### Available data
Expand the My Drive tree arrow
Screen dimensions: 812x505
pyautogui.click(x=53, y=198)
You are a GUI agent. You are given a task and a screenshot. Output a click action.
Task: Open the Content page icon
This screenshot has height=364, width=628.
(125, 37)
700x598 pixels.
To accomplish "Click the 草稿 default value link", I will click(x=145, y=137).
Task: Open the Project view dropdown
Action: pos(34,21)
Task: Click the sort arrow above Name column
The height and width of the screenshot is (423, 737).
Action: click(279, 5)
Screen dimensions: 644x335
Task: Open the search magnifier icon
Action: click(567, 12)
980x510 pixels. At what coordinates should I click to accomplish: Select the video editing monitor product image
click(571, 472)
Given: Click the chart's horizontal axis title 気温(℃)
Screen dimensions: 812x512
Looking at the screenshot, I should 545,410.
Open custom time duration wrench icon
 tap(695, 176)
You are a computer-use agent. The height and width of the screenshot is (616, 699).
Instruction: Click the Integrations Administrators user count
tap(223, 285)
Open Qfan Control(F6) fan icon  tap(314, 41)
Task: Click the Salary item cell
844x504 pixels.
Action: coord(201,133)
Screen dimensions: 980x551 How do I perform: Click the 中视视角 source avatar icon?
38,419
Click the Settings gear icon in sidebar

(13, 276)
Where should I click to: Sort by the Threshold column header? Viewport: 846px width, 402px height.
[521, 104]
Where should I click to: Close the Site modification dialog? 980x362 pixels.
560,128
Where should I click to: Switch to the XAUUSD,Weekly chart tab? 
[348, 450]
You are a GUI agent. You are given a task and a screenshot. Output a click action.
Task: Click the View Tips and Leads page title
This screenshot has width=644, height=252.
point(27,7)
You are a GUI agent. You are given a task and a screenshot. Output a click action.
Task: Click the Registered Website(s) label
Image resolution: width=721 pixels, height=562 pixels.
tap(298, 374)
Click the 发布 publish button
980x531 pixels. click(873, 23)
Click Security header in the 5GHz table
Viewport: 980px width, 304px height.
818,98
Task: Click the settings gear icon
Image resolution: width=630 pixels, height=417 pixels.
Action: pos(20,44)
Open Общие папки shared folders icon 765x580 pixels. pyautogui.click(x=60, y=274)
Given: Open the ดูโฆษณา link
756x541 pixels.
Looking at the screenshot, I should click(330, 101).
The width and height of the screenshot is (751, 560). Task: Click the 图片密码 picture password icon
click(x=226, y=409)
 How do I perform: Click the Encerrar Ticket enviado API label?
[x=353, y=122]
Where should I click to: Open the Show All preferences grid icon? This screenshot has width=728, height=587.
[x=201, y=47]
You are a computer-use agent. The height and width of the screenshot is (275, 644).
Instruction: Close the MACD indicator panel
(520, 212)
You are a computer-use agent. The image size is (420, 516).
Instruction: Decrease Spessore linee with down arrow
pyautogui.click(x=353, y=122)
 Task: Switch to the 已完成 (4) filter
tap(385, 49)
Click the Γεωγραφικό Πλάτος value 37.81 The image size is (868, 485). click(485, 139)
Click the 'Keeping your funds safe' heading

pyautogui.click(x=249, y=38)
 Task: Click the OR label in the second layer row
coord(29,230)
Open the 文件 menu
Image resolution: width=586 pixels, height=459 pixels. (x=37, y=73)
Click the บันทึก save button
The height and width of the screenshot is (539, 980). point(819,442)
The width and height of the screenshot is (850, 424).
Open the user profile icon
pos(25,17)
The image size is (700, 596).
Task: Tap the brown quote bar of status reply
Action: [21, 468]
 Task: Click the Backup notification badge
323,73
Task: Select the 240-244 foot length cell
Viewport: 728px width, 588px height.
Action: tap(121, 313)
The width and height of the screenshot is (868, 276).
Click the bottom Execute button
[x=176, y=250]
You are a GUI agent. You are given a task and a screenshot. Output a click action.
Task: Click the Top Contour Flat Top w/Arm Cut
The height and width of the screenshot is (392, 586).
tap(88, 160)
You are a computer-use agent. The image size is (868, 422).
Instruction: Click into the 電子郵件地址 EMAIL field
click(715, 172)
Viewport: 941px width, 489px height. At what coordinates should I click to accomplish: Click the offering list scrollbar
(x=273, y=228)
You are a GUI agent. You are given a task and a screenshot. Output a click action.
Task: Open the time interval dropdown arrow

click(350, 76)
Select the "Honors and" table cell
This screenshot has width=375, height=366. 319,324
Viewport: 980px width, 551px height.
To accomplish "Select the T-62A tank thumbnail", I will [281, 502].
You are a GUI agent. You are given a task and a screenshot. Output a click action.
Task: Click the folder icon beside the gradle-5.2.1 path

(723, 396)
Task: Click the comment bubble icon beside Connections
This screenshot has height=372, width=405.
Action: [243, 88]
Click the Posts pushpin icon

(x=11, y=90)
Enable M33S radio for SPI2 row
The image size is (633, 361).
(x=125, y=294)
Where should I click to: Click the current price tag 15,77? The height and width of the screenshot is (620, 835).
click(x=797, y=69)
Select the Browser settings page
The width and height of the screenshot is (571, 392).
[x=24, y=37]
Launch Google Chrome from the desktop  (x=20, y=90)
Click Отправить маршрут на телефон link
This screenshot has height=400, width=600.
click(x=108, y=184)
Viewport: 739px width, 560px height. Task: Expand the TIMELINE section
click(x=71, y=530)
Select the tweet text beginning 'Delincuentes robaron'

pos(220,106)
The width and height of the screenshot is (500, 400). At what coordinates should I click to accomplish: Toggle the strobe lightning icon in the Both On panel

### Assigned task
Complete, exact output of the records is expected.

### Task result
Expand the My Drive tree arrow
Screen dimensions: 812x505
pyautogui.click(x=53, y=198)
You are a GUI agent. You are given a task and a screenshot. Output a click action.
Task: Open the Content page icon
This screenshot has height=364, width=628.
(125, 37)
700x598 pixels.
To accomplish "Click the 草稿 default value link", I will click(x=145, y=137).
Task: Open the Project view dropdown
Action: pos(34,21)
Task: Click the sort arrow above Name column
The height and width of the screenshot is (423, 737).
Action: click(279, 5)
Screen dimensions: 644x335
Task: Open the search magnifier icon
Action: click(567, 12)
980x510 pixels. At what coordinates should I click to accomplish: Select the video editing monitor product image
click(571, 472)
Given: Click the chart's horizontal axis title 気温(℃)
Screen dimensions: 812x512
Looking at the screenshot, I should 545,410.
Open custom time duration wrench icon
 tap(695, 176)
You are a computer-use agent. The height and width of the screenshot is (616, 699).
Instruction: Click the Integrations Administrators user count
tap(223, 285)
Open Qfan Control(F6) fan icon  tap(314, 41)
Task: Click the Salary item cell
844x504 pixels.
Action: coord(201,133)
Screen dimensions: 980x551 How do I perform: Click the 中视视角 source avatar icon?
38,419
Click the Settings gear icon in sidebar

(13, 276)
Where should I click to: Sort by the Threshold column header? Viewport: 846px width, 402px height.
[521, 104]
Where should I click to: Close the Site modification dialog? 980x362 pixels.
560,128
Where should I click to: Switch to the XAUUSD,Weekly chart tab? 
[348, 450]
You are a GUI agent. You are given a task and a screenshot. Output a click action.
Task: Click the View Tips and Leads page title
This screenshot has width=644, height=252.
point(27,7)
You are a GUI agent. You are given a task and a screenshot. Output a click action.
Task: Click the Registered Website(s) label
Image resolution: width=721 pixels, height=562 pixels.
tap(298, 374)
Click the 发布 publish button
980x531 pixels. click(873, 23)
Click Security header in the 5GHz table
Viewport: 980px width, 304px height.
818,98
Task: Click the settings gear icon
Image resolution: width=630 pixels, height=417 pixels.
Action: pos(20,44)
Open Общие папки shared folders icon 765x580 pixels. pyautogui.click(x=60, y=274)
Given: Open the ดูโฆษณา link
756x541 pixels.
Looking at the screenshot, I should click(330, 101).
The width and height of the screenshot is (751, 560). Task: Click the 图片密码 picture password icon
click(x=226, y=409)
 How do I perform: Click the Encerrar Ticket enviado API label?
[x=353, y=122]
Where should I click to: Open the Show All preferences grid icon? This screenshot has width=728, height=587.
[x=201, y=47]
You are a computer-use agent. The height and width of the screenshot is (275, 644).
Instruction: Close the MACD indicator panel
(520, 212)
You are a computer-use agent. The image size is (420, 516).
Instruction: Decrease Spessore linee with down arrow
pyautogui.click(x=353, y=122)
 Task: Switch to the 已完成 (4) filter
tap(385, 49)
Click the Γεωγραφικό Πλάτος value 37.81 The image size is (868, 485). click(485, 139)
Click the 'Keeping your funds safe' heading

pyautogui.click(x=249, y=38)
 Task: Click the OR label in the second layer row
coord(29,230)
Open the 文件 menu
Image resolution: width=586 pixels, height=459 pixels. (x=37, y=73)
Click the บันทึก save button
The height and width of the screenshot is (539, 980). point(819,442)
The width and height of the screenshot is (850, 424).
Open the user profile icon
pos(25,17)
The image size is (700, 596).
Task: Tap the brown quote bar of status reply
Action: [21, 468]
 Task: Click the Backup notification badge
323,73
Task: Select the 240-244 foot length cell
Viewport: 728px width, 588px height.
Action: tap(121, 313)
The width and height of the screenshot is (868, 276).
Click the bottom Execute button
[x=176, y=250]
You are a GUI agent. You are given a task and a screenshot. Output a click action.
Task: Click the Top Contour Flat Top w/Arm Cut
The height and width of the screenshot is (392, 586).
tap(88, 160)
You are a computer-use agent. The image size is (868, 422).
Instruction: Click into the 電子郵件地址 EMAIL field
click(715, 172)
Viewport: 941px width, 489px height. At what coordinates should I click to accomplish: Click the offering list scrollbar
(x=273, y=228)
You are a GUI agent. You are given a task and a screenshot. Output a click action.
Task: Open the time interval dropdown arrow

click(350, 76)
Select the "Honors and" table cell
This screenshot has width=375, height=366. 319,324
Viewport: 980px width, 551px height.
To accomplish "Select the T-62A tank thumbnail", I will [281, 502].
You are a GUI agent. You are given a task and a screenshot. Output a click action.
Task: Click the folder icon beside the gradle-5.2.1 path

(723, 396)
Task: Click the comment bubble icon beside Connections
This screenshot has height=372, width=405.
Action: [243, 88]
Click the Posts pushpin icon

(x=11, y=90)
Enable M33S radio for SPI2 row
The image size is (633, 361).
(x=125, y=294)
Where should I click to: Click the current price tag 15,77? The height and width of the screenshot is (620, 835).
click(x=797, y=69)
Select the Browser settings page
The width and height of the screenshot is (571, 392).
[x=24, y=37]
Launch Google Chrome from the desktop  (x=20, y=90)
Click Отправить маршрут на телефон link
This screenshot has height=400, width=600.
click(x=108, y=184)
Viewport: 739px width, 560px height. Task: Expand the TIMELINE section
click(x=71, y=530)
Select the tweet text beginning 'Delincuentes robaron'

pos(220,106)
The width and height of the screenshot is (500, 400). At what coordinates should I click to accomplish: Toggle the strobe lightning icon in the Both On panel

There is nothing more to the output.